Motions of grief are always there, and they can be activated by our own directed thought or by unconscious reactions to stimuli that I call ‘sense triggers’. Every one of our six senses can trigger thoughts of our children.

To others I may appear normal and even be engaged in intent conversation, driving, walking, at work, at play, in line at the movies. I will carry on my normal routine day as best I can the rest of my life. I do my job and pay the bills. But underneath that ‘normal routine’ there are still receptors for hundreds of triggers that bombard my psyche forever more; a part of the nature of my new universe. Unnoticeable to most, people have no idea how often my thoughts stray to my child. I have thoughts of my child hundreds of times a day. From the moment I wake up there will be triggers that bring to mind my child.

I believe each of our six senses has been reprogrammed and sensitized to recognize anything about our children’s lives and deaths.
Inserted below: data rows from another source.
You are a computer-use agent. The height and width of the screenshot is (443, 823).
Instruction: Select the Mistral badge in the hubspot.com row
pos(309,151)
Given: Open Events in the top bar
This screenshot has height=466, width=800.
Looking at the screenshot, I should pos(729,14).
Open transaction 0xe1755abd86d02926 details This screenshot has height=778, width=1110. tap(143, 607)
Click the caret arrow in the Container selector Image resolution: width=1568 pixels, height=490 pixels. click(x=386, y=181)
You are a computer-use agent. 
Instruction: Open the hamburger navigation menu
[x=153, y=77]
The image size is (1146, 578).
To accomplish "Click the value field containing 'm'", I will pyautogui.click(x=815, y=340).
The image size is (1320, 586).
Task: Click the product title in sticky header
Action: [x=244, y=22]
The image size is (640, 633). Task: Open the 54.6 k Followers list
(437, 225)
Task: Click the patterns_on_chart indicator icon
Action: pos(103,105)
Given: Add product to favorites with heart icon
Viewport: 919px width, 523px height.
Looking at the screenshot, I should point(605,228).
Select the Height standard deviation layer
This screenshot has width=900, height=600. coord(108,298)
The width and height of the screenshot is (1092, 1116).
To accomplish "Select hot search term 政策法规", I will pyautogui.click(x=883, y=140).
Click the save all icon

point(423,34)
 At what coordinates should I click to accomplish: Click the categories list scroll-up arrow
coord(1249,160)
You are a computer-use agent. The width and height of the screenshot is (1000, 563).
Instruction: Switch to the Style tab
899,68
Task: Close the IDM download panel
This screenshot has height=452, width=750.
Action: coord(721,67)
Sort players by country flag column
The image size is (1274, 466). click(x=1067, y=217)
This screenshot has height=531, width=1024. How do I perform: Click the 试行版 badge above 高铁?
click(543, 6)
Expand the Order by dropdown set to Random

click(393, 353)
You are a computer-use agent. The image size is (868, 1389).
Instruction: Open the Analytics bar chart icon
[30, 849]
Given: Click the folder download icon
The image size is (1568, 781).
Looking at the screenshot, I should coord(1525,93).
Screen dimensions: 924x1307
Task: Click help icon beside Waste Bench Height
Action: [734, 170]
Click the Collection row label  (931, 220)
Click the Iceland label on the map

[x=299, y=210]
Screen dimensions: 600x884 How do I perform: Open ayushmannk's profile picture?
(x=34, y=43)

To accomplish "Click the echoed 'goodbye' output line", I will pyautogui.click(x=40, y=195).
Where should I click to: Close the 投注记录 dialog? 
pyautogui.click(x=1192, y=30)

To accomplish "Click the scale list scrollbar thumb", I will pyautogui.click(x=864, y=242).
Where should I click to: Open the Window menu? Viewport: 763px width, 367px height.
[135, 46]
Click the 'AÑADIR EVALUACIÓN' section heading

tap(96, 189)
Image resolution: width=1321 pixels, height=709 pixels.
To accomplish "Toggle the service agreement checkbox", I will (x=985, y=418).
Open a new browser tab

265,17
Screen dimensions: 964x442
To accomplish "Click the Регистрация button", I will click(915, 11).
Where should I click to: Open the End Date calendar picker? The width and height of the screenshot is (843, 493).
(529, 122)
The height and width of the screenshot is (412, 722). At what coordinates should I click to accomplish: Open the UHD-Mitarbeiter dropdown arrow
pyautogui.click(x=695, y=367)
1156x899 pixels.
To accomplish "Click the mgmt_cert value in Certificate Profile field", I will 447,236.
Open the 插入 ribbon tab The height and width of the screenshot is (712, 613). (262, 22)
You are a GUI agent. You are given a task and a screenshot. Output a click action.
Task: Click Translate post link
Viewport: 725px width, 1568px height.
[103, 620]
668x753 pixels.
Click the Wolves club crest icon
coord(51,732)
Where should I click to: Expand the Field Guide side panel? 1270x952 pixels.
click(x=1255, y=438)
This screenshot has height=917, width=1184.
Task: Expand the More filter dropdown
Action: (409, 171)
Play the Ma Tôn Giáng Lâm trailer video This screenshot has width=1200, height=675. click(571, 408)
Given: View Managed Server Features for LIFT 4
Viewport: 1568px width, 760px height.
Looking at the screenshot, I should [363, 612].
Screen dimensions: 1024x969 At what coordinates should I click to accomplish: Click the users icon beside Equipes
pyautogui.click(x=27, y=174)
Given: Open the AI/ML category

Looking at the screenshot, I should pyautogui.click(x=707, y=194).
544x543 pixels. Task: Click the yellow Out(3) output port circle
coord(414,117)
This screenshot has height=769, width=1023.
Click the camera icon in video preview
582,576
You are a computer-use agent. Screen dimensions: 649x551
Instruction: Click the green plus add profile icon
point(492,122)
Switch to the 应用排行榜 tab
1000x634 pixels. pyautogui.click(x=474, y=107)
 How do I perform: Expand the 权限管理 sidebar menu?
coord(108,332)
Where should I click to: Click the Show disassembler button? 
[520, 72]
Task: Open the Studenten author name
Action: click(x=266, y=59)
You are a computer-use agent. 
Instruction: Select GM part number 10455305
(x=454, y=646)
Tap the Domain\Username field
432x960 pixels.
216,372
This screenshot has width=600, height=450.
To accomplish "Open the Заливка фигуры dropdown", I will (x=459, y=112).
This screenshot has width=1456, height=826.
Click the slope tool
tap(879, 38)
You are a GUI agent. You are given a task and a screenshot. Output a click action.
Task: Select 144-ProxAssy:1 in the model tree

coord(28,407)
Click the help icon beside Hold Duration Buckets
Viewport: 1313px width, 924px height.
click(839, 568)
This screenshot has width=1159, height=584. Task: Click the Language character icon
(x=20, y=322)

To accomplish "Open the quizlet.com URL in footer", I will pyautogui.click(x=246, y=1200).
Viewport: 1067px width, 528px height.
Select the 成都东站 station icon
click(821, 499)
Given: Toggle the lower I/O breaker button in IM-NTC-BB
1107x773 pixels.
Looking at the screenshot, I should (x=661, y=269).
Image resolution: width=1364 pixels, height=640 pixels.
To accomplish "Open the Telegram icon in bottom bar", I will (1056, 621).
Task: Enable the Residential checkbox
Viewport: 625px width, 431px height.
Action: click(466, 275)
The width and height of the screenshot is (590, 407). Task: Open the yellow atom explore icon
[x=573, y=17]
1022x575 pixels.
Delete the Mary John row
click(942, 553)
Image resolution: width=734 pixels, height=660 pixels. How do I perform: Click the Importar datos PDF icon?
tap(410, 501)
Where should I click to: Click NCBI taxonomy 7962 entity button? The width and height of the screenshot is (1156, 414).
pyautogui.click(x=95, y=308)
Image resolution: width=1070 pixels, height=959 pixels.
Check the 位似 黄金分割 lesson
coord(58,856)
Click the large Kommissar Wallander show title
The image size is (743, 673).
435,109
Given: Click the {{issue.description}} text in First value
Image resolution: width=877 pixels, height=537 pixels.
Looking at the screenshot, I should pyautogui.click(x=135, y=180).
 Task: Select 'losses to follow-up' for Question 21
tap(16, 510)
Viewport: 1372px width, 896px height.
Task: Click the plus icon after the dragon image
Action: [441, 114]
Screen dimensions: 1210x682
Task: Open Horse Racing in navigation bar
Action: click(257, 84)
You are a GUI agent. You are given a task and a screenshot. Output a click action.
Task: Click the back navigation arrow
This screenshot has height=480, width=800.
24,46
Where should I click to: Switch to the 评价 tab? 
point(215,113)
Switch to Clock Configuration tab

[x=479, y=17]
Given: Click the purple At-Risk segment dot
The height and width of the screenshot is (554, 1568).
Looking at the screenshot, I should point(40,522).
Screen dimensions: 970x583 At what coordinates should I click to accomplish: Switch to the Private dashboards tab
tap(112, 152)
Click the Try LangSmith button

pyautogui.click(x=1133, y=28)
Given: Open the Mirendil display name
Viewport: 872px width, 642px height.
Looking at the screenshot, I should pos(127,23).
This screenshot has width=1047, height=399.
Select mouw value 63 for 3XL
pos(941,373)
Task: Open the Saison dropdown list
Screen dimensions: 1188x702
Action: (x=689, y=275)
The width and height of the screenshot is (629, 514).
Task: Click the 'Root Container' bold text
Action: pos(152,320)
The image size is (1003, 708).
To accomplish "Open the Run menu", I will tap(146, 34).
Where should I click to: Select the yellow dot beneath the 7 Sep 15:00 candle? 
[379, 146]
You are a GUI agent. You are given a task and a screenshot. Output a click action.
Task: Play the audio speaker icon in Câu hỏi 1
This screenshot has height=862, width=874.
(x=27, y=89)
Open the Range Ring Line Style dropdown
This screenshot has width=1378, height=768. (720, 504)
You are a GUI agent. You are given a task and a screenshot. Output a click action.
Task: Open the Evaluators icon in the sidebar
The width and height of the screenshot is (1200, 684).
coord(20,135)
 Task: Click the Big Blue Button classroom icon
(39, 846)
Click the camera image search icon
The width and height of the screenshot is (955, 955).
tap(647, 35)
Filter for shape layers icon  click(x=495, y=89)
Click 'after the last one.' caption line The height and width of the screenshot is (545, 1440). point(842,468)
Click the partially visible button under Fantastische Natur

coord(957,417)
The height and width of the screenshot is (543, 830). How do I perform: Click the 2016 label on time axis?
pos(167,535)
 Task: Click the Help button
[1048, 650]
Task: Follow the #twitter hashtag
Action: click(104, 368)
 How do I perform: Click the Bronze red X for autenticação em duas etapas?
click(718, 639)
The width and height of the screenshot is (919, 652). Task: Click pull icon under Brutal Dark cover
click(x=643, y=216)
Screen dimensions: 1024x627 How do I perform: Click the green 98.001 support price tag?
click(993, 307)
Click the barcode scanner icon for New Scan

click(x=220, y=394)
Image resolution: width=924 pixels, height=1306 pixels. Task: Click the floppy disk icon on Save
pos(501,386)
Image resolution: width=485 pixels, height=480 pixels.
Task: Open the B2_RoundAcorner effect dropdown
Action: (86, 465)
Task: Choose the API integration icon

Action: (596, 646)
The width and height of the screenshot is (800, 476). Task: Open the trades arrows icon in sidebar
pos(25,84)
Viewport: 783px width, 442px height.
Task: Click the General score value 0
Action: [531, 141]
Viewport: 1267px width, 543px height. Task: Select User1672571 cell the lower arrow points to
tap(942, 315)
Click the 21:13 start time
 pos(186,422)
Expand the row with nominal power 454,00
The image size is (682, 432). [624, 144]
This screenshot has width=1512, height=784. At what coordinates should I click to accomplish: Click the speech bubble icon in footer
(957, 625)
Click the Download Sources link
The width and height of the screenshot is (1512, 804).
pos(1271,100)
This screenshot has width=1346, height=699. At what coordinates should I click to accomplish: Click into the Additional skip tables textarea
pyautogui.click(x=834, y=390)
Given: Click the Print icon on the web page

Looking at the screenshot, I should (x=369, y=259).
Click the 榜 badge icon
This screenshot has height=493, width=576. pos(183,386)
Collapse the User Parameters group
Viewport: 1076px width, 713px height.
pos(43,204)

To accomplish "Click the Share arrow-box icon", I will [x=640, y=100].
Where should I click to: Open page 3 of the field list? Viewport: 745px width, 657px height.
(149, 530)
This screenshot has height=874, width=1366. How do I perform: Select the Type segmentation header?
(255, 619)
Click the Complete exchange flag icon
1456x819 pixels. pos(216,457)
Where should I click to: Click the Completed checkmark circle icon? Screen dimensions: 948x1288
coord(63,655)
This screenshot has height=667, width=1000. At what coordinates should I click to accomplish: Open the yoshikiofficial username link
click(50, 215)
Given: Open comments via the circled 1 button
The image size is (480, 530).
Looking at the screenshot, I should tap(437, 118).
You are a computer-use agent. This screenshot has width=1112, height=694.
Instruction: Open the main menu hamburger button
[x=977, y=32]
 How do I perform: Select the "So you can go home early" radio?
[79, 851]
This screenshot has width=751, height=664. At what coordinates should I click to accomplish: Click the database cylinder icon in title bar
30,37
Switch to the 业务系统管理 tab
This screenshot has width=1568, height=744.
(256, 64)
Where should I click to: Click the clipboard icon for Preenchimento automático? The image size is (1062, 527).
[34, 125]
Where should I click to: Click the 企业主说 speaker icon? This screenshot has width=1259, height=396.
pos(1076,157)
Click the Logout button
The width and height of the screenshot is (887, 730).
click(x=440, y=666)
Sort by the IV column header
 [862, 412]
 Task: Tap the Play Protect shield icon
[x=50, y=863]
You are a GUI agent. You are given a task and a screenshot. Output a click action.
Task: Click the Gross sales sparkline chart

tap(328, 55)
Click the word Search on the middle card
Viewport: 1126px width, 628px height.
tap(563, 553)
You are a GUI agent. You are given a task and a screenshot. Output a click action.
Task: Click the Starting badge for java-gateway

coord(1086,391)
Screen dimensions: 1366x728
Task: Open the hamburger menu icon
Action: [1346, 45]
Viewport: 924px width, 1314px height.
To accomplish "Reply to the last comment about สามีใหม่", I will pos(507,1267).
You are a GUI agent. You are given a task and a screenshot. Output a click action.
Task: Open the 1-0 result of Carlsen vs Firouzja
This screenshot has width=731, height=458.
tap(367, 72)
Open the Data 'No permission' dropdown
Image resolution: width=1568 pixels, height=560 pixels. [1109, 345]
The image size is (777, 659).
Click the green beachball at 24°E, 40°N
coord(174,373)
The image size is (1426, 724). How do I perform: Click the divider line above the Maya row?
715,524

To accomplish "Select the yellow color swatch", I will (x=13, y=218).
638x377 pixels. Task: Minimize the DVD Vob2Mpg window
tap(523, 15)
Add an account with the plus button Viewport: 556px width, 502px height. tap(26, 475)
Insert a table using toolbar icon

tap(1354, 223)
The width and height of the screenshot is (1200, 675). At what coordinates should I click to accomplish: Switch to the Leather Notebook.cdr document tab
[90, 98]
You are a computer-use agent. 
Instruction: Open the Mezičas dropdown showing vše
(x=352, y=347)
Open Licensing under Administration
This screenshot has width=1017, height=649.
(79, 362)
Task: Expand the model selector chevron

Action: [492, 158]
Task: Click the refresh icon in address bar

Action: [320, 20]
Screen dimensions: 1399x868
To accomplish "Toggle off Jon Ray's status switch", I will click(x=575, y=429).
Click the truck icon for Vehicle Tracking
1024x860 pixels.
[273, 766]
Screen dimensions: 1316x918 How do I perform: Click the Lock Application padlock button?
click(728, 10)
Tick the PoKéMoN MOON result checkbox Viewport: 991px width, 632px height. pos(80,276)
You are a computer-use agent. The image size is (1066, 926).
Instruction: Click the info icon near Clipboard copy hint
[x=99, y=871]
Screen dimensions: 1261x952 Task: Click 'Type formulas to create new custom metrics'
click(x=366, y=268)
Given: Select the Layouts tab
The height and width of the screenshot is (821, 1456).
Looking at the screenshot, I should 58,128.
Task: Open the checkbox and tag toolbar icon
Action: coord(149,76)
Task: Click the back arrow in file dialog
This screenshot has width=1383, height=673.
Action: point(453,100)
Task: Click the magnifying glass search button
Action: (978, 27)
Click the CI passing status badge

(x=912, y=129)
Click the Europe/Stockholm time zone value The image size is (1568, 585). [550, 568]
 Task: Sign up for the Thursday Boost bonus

Immediately our thought synapses start firing, bringing memories of our children into our active consciousness. In the early years of our grief journey these “triggers” are hair triggers, and they can initiate tears, anger and even gut wrenching agony in seconds. The first few years can be raw survival, and nearly anything can be a trigger.

  • The sense of touch: Feeling the silky hem of a baby blanket, the rough leather of hunting boots, Terri-cloth “jammies,” the slimy skin of a frog, the warm forehead of a sick child, the cold wind of a winter storm, the hard feel of vinyl on a tightly clenched steering wheel,endless more “touches” can evoke their names.
  • The sense of smell: The fragrance of a child coming in out of the cold, the smell of hard work emitting off an old denim jacket, the scent of hairspray, strong perfume or baby powder in the air, the aroma of their favorite meal cooking on someone else’s stove, zillions of other olfactory triggers can evoke their memories.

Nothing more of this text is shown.